The scientists at PTW Darmstadt measured and precisely documented the energy consumption both before and after the retrofit. A distinction was made between two operating statuses on the machine – working and operational, i.e. when components are being machined as opposed to when machine tools or components are being changed. To ensure the scientists could carry out a detailed analysis, the consumption of all the units in the machine was measured separately and over the course of a week. The main difference in the energy consumption between the two machine statuses lies in the power consumed by the drive train and the system for supplying the cooling lubricant.

  • Flexible performance classes

    The all-important energy efficiency parameter for cooling is the Energy Efficiency Ratio (EER), This defines the ratio of cooling output to the electrical power used. The higher the EER, the better. Conventional chillers that use hot-gas bypass control exhibit an EER of 1. The new Blue e+ chillers from Rittal achieve an EER of up to 4. At the heart of this efficiency enhancement is a variable-speed compressor that always provides just as much cooling output as is currently required. Rittal uses precisely controlled DC synchronous motors to drive the compressors. This ensures the Blue e+ chillers run at optimum speed, saving up to 70 per cent of energy compared to chillers using hot-gas bypass control. Another technical innovation is the micro-channel technology in the heat exchangers, which helps reduce the volume of refrigerant used by up to 55 per cent and thus benefits the environment.

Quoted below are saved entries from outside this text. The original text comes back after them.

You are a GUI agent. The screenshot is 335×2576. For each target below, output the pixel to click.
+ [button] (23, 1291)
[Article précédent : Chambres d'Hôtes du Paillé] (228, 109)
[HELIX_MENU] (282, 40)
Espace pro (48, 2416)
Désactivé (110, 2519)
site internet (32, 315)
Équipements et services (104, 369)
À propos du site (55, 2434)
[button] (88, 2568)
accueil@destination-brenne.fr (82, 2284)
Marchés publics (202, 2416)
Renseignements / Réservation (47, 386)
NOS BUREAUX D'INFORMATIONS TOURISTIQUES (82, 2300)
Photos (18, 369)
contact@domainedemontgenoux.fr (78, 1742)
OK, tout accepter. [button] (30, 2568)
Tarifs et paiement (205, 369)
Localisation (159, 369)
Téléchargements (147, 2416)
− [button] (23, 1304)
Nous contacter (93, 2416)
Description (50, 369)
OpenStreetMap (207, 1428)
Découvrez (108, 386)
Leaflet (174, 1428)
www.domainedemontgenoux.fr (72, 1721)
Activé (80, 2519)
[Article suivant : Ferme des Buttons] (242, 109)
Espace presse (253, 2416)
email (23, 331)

    The Blue e+ chiller series comprises three models with cooling outputs of 2.5, 4 or 5.5 kilowatts. An integrated flow sensor in the cooling medium circuit and fill level monitoring further boost reliability. There is also an overflow valve installed in the cooling medium circuit that opens automatically as soon as the cooling medium circuit is closed at the point of use. A filter mat monitoring system promptly notifies the user when the filter mat needs to be replaced. The units can be used worldwide with all common mains frequencies and voltages – and are very user friendly. The control panel, which features a touchscreen display, depicts all messages in plain text – and in 21 languages. The Blue e+ app transmits data wirelessly, while RiDiag III parameterisation and diagnosis software can also be used with the new series via a USB connection or by linking up to the IoT interface through a range of network protocols.

     

The results were impressive. The new Blue e+ chiller consumes a good 50 per cent less electrical energy than the old recooling system, while the saving achieved by the cooling unit in the enclosure even exceeded 80 per cent. “If we project that over the course of a year then, depending on the capacity utilisation of the CNC machine, we get a saving of more than 10,000 kilowatt hours,” Pototzky calculates. “This example shows us just how much potential is still waiting to be tapped in lots of areas.”

Another positive effect is that the temperature accuracy of the refrigerant flow, which amounted to more than two degrees Celsius on the old recooler, has been improved by the new Blue e+ chiller to +/-0.1K when in steady state. This can have a positive impact on quality when manufacturing precision-turned parts. By enhancing  energy efficiency, Go- Green has been able to identify an annual potential saving of 14 million euros for the Group – a saving of up to 50 per cent for each plant.

The energy-efficient chillers and compressor cooling units in the Blue e+ series are already playing their part in realising those savings at the Elchingen plant. Go- Green is not only taking shipping companies, the food sector and movie production by storm – it’s also making its mark in mechanical engineering.